Board of Trustees approves housing, meal plan price increases for 2019-20 school year
Students getting food at Kleiner Commons. GVL / Andrew Nyhof
On Friday, Feb. 8, Grand Valley State University’s Board of Trustees approved price increases for on-campus housing and meal plans for the 2019-2020 academic year. The unanimous vote increased housing costs by $17 per semester and main meal plan costs by $50 per semester. The total increase was 2.2 percent — $1.2 million increase overall.
The decision by the board was reached following reviews of GVSU’s tuition costs, as well as the costs of facility operations and student employment. Each year, the board addresses the housing and dining rates in February and tuition rates in July. The July date gives the administration time to factor in enrollment numbers for the fall in calculating tuition rates it proposes to trustees.
Chairperson Mary Kramer said the choice to raise prices was not without serious consideration of the already high tuition rates in Michigan as well as factoring in debt accumulated through renovations of on-campus facilities and other components.
“Besides the hard costs of energy, paying staff (and) buying and preparing food, we have debt of $17 million on new housing that’s already been constructed — plus we’ll be spending almost $6 million for repairs and renovation to housing and dining facilities,” Kramer said.

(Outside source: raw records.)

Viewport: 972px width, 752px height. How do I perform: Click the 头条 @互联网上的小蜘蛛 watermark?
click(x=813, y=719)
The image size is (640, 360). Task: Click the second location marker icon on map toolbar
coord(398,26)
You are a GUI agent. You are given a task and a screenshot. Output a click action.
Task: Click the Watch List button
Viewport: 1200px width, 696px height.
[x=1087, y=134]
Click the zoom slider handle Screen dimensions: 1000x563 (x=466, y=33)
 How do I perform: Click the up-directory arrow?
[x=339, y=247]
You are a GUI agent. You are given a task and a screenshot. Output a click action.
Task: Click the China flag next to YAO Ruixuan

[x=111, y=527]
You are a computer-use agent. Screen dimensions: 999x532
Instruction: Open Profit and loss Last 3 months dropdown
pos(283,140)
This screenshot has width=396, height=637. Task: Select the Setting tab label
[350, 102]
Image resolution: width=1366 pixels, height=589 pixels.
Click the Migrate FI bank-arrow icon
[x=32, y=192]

“It’s also important to note that the housing and dining departments employ more than 1,000 students.”
While these statements may be fear-inducing to many students, GVSU’s increases are lower than tuition hikes and pricing at other Michigan universities. The annual increases at GVSU are $134, compared to $300 average from other in-state universities — a 1.5 percent increase that is less than other five-year university increases of 3.2 percent.
The increases were also approved to incorporate student worker and staff raises. Kramer explained that due to the growing numbers of students enrolling at GVSU, price increases were necessary to accommodate the influx of new students.
“The inequity in state funding for GVSU leaves us near the bottom of the 15 state universities in terms of the per-student funding we receive,” Kramer said. “Unfortunately, the state legislature has not changed the funding formula for state universities since the 1970s. The formula penalizes us for enrollment growth. We’re hopeful that a new governor and turnover in the state Legislature may soon reconsider how higher education is funded in this state.”
The number of students living on campus remained steady this semester at 5,647 compared to 5,650 in 2018 and an additional 100 students signed up for a meal plan this winter.
Kramer added that the board voted to increase student aid by more than 11 percent for the 2018-2019 school year due to the cost increases in hopes of taking some of the burden of cost off of students. Kramer hopes that students will find convenience and value in the housing and meal plans they choose, as the price increases have allowed GVSU to build many of the new housing units on campus for incoming students, as well as giving more money per paycheck to students who work on campus.
“There is a rhythm to the financial decisions we make,” Kramer said. “Trustees are mindful of the cost of education; that’s why we increased student aid for 2018-19. I don’t think we ever have a board meeting where we don’t discuss the cost of higher education.”